Sarcoidosis > Diagnosis

Sarcoidosis: Diagnosis

The first step in diagnosing sarcoidosis is a good evaluation. The inflamed microscopic granulomas seen in the affected organ with sarcoidosis are similar to those in other diseases such as tuberculosis, fungal diseases, berylliosis, and farmer's lung. Because of this, a careful evaluation is necessary to make a diagnosis. Only after the known causes of granulomas have been ruled out is the diagnosis of sarcoidosis made.

An evaluation to detect sarcoidosis should include the following:

  • Thorough Medical Examination: This can help rule out other diseases that may be similar to sarcoidosis.

  • Chest X-Ray: Doctors look at chest X-rays for evidence of enlarged lymph nodes and small round spots in the lung caused by the clusters of inflammation. "Staging" can help the doctor determine the degree of lung involvement in sarcoidosis. A scale of 0-4 is commonly used, with 4 having the highest amount of lung involvement.

  • Pulmonary Function Tests: These standard breathing tests give an indication of the severity of lung disease. There is nothing unique about sarcoidosis on these tests, so they do not substitute for other, more specific tests. Pulmonary function tests can show obstruction of airflow out of the lungs, restriction of the lung's ability to take in air, and a decrease in the transport of oxygen from the lung into the blood stream. The most important types of breathing tests in sarcoidosis are spirometry, lung volumes, and diffusing capacity. In some cases, measurement of blood oxygen levels during an exercise test should also be done.

  • Tissue Biopsy: A microscopic examination of tissue samples from the lungs or other affected organs is also needed to be absolutely sure of the diagnosis. A bronchoscopy can obtain this tissue. A bronchoscopy is an outpatient procedure in which the doctor places a narrow tube through the nose and into the airways. Sometimes the diagnosis is made by obtaining tissue samples from the skin, liver, or enlarged lymph nodes.

  • Bronchoalveolar Lavage: When a bronchoscopy is done, a small part of lung can be washed (lavaged) in order to obtain some cells of the immune system from the lung. By counting the types of cells in lavage fluid, it is possible to get an estimate of how inflamed the lungs are and whether the type of inflammation is characteristic of sarcoidosis.

  • Eye Examination: A slit lamp examination by an eye doctor (ophthalmologist) is an important part of an eye examination to detect inflammation.

  • Serum Angiotensin Converting Enzyme Level (S.A.C.E.): This blood test is also useful. If the level of this blood test is high, it can indicate the presence of sarcoidosis. It can sometimes be used to monitor if sarcoidosis is improving or worsening. Unfortunately, other diseases can cause increased S.A.C.E. blood levels also, so this test cannot be used alone to make the diagnosis.
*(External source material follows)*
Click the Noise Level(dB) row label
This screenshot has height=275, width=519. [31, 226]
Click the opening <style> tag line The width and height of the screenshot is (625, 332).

  • CT Scan: A CT scan is a detailed type of X-ray. The CT scan may make it possible to see lymph nodes and scars in the lung when regular chest X-rays sometimes cannot.

  • Gallium Scan. This is another type of X-ray scan. A small amount of radioactive material is injected into a person's blood, which travels to areas of the body that are inflamed. An X-ray camera scans the body to see where the radioactive material has collected. Although not needed in all cases, gallium scanning can help show sarcoidosis in many organs, including the lungs, salivary glands, bone, spleen, and liver. It is not frequently used these days.

  • Calcium Levels in the Blood and Urine: People with sarcoidosis can have sensitivity to vitamin D. This results in too much calcium being absorbed through the intestines. This can cause a high level of calcium in the blood and/or urine. Exposure to the sun can further stimulate this process. It may be necessary to collect a urine sample for 24 hours to measure the calcium level as well as collect a blood sample for calcium. There are rarely symptoms seen with high levels of calcium in the blood. If symptoms are present they may include vague bone pain and frequent urination.

  • Kveim Test: The Kveim test is a test in which an extract of sarcoid-affected tissue is injected under the skin. It is not used very often in a sarcoidosis evaluation these days.

  • PET (Positron Emission Tomography) Scan: This is a special kind of scan where a patient is given radioactive labeled sugar intravenously and then the patient is placed in a special scanning machine to see where the radioactive labeled sugar accumulated. Areas of active inflammation take up the radioactive labeled sugar and this can be detected with the scanning machine giving your doctor a better idea of which areas or organs might be involved with sarcoidosis.

  • Heart Testing: The doctor might order an electrocardiogram to evaluate the electrical system of the heart and an echocardiogram to evaluate the structure and function of the heart. Occasionally, the doctor might order further tests for the heart if there is suspicion of possible heart involvement with sarcoidosis. These tests might include a holter monitor and/or a heart MRI (Magnetic Resonance Imaging).